(DATA SECTION Opens)

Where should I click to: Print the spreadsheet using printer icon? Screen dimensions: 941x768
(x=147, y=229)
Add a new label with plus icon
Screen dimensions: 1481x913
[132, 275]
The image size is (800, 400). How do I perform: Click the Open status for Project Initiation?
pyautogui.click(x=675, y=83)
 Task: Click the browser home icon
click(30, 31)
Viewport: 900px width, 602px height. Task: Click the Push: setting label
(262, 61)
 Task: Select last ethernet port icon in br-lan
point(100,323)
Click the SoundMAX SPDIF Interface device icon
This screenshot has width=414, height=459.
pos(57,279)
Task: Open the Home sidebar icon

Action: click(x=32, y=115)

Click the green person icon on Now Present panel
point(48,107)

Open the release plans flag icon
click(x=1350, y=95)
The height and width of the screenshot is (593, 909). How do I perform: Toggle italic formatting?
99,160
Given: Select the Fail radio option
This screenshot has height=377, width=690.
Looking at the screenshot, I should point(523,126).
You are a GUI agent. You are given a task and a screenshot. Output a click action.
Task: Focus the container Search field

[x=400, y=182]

(DATA SECTION Closes)

All the entries above need to be repeated word for word.

Where should I click to: Print the spreadsheet using printer icon? Screen dimensions: 941x768
(x=147, y=229)
Add a new label with plus icon
Screen dimensions: 1481x913
[132, 275]
The image size is (800, 400). How do I perform: Click the Open status for Project Initiation?
pyautogui.click(x=675, y=83)
 Task: Click the browser home icon
click(30, 31)
Viewport: 900px width, 602px height. Task: Click the Push: setting label
(262, 61)
 Task: Select last ethernet port icon in br-lan
point(100,323)
Click the SoundMAX SPDIF Interface device icon
This screenshot has width=414, height=459.
pos(57,279)
Task: Open the Home sidebar icon

Action: click(x=32, y=115)

Click the green person icon on Now Present panel
point(48,107)

Open the release plans flag icon
click(x=1350, y=95)
The height and width of the screenshot is (593, 909). How do I perform: Toggle italic formatting?
99,160
Given: Select the Fail radio option
This screenshot has height=377, width=690.
Looking at the screenshot, I should point(523,126).
You are a GUI agent. You are given a task and a screenshot. Output a click action.
Task: Focus the container Search field

[x=400, y=182]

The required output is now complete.